Ronald Ollie, a collector and retired engineer who is African-American, credits George N’Namdi with jump-starting his collection focused on black abstract artists. Connected to the dealer by Herbert Gentry, his artist friend, Mr. Ollie described Mr. N’Namdi’s unusual sales pitch in their first meeting in the early 1990s. It took place at a McDonald’s near the campus of Howard University, where the dealer was dropping off his daughter.

“N’Namdi said, ‘If you start buying from me, you’re not just going to buy one piece, it will be a group of paintings; you give me a down payment and you’ll have a monthly art bill,’” recalled Mr. Ollie, who purchased numerous works by artists including Mr. Clark, Mr. Loving, Mr. Whitten, Allie McGhee and Nanette Carter from the dealer in this fashion throughout the 1990s. (In 2017, Mr. Ollie made a gift of 81 pieces from his collection to the Saint Louis Art Museum, where they were recently on view.)

Through the years, Mr. Ollie said he heard grumblings from artists about the dealer. Mr. Gentry, he recalled, would complain about late payments from Mr. N’Namdi. But Mr. Ollie said he personally found the dealer to be fair. “I think he’s made some mistakes, but he’s tried to make a decent name for himself in the art world,” he said.

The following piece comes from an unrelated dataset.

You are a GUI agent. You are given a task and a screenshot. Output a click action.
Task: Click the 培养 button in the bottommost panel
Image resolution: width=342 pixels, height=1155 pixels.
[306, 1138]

The Pindell lawsuit is seeking to underscore artists’ rights under the law, according to Ms. Hoffman, Ms. Pindell’s lawyer.

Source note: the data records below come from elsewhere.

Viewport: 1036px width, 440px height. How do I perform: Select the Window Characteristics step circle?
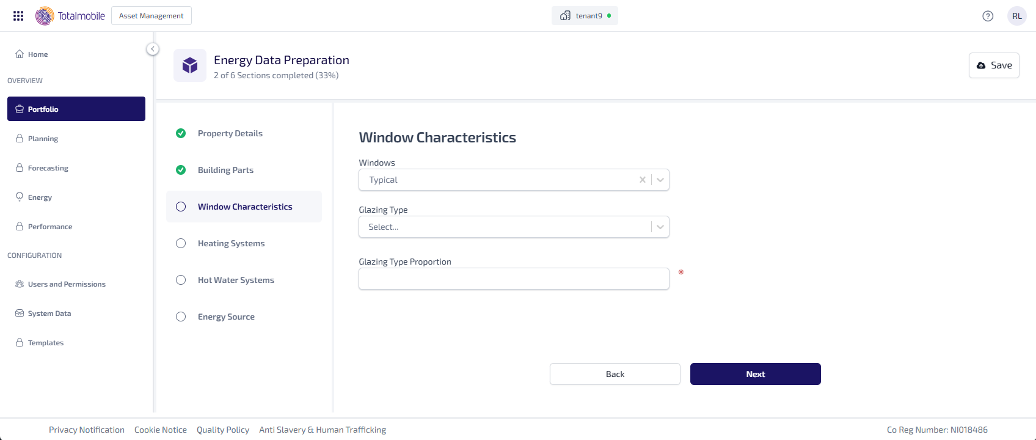pos(181,207)
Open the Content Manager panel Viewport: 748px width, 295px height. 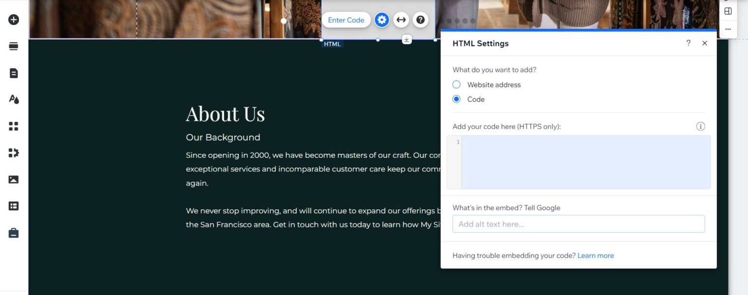(13, 206)
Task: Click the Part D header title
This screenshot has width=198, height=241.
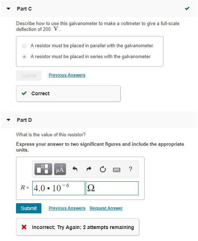Action: (x=24, y=120)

She pointed to states that have enacted statutes, including New York, Illinois and Michigan, to protect works of art created by living artists, saying such protections could be important for artists in the current economic crisis, when many galleries face financial difficulties and the possibility of bankruptcy.

A key provision of those statutes is that a fiduciary relationship — one of trust — is created when an artist consigns a work to a gallery. “That’s very different than if you give your grandmother’s clock to a pawnshop and they don’t pay you,” she said. “A trust relationship has a much higher standard of loyalty. An artist has to be paid first.”

Ms. Hoffman said in her experience, artists are “averse to bringing lawsuits against galleries except in very egregious cases” for fear of being blackballed.

Ms. Pindell’s newfound clout in the art world now puts her in a less tenuous position.

Mr. Little said that her lawsuit “sends a strong message about the seriousness that we take in our work and legacy.”